DataPerf: Benchmarks for Data-Centric AI Development

Mark Mazumder,Colby Banbury,Xiaozhe Yao,Bojan Karlaš,William Gaviria Rojas,Sudnya Diamos,Greg Diamos,Lynn He,Alicia Parrish,Hannah Rose Kirk,Jessica Quaye,Charvi Rastogi,Douwe Kiela,David Jurado,David Kanter,Rafael Mosquera,Juan Ciro,Lora Aroyo,Bilge Acun,Lingjiao Chen,Mehul Smriti Raje,Max Bartolo,Sabri Eyuboglu,Amirata Ghorbani,Emmett Goodman,Oana Inel,Tariq Kane,Christine R. Kirkpatrick,Tzu-Sheng Kuo,Jonas Mueller,Tristan Thrush,Joaquin Vanschoren,Margaret Warren,Adina Williams,Serena Yeung,Newsha Ardalani,Praveen Paritosh,Lilith Bat-Leah,Ce Zhang,James Zou,Carole-Jean Wu,Cody Coleman,Andrew Ng,Peter Mattson,Vijay Janapa Reddi

from arxiv, NeurIPS 2023 Datasets and Benchmarks Track

Machine learning research has long focused on models rather than datasets, and prominent datasets are used for common ML tasks without regard to the breadth, difficulty, and faithfulness of the underlying problems. Neglecting the fundamental importance of data has given rise to inaccuracy, bias, and fragility in real-world applications, and research is hindered by saturation across existing dataset benchmarks. In response, we present DataPerf, a community-led benchmark suite for evaluating ML datasets and data-centric algorithms. We aim to foster innovation in data-centric AI through competition, comparability, and reproducibility. We enable the ML community to iterate on datasets, instead of just architectures, and we provide an open, online platform with multiple rounds of challenges to support this iterative development. The first iteration of DataPerf contains five benchmarks covering a wide spectrum of data-centric techniques, tasks, and modalities in vision, speech, acquisition, debugging, and diffusion prompting, and we support hosting new contributed benchmarks from the community. The benchmarks, online evaluation platform, and baseline implementations are open source, and the MLCommons Association will maintain DataPerf to ensure long-term benefits to academia and industry.
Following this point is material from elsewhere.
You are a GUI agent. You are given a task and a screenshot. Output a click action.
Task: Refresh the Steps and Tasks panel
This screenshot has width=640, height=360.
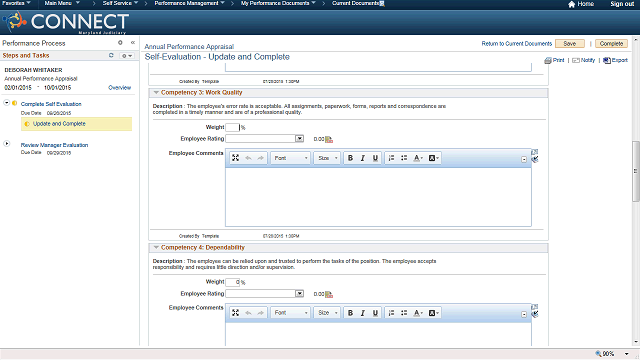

翻译：机器学习研究长期以来聚焦于模型而非数据集，且常用数据集被用于一般性机器学习任务，却未充分考虑底层问题的广度、难度与真实性。忽视数据的基础重要性导致实际应用中出现不准确、偏差与脆弱性问题，而现有数据集基准测试的饱和现象也阻碍了研究进展。为此，我们提出DataPerf——一个由社区主导的基准测试套件，用于评估机器学习数据集及数据为中心的算法。我们旨在通过竞赛、可比性与可重复性推动数据为中心的人工智能创新。我们使机器学习社区能够迭代优化数据集（而非仅局限于架构），并提供开放的在线平台与多轮挑战赛以支持这一迭代开发过程。DataPerf首批版本包含五项基准测试，涵盖视觉、语音、数据采集、调试与扩散提示等广泛的数据中心技术、任务与模态，并支持社区贡献新增基准测试。这些基准测试、在线评估平台及基线实现均为开源项目，MLCommons协会将维护DataPerf以确保其对学术界与工业界的长期效益。